REQUIRED WORK >> Copy out nothing but the line containing "Select the printer icon in the list" and the lines that follow it to the end of the entries, exactly as they stand.

---------- INPUT MATERIAL

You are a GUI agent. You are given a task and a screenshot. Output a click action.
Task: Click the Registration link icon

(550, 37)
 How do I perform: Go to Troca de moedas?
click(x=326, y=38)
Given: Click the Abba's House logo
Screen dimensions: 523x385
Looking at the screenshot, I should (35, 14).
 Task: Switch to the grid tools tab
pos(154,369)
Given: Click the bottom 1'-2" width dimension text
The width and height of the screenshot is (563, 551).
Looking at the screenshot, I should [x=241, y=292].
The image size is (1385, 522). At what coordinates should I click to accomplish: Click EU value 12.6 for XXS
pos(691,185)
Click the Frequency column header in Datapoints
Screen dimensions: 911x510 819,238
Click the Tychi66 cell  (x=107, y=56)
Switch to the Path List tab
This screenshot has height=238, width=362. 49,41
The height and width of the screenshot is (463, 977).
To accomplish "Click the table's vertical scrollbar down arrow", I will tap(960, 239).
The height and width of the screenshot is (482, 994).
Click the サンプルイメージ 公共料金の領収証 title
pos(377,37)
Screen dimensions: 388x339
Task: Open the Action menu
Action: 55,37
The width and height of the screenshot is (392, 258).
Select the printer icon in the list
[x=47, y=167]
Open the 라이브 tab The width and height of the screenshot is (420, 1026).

--------------------

ANSWER FOR THIS EXERCISE >>
Select the printer icon in the list
[x=47, y=167]
Open the 라이브 tab The width and height of the screenshot is (420, 1026).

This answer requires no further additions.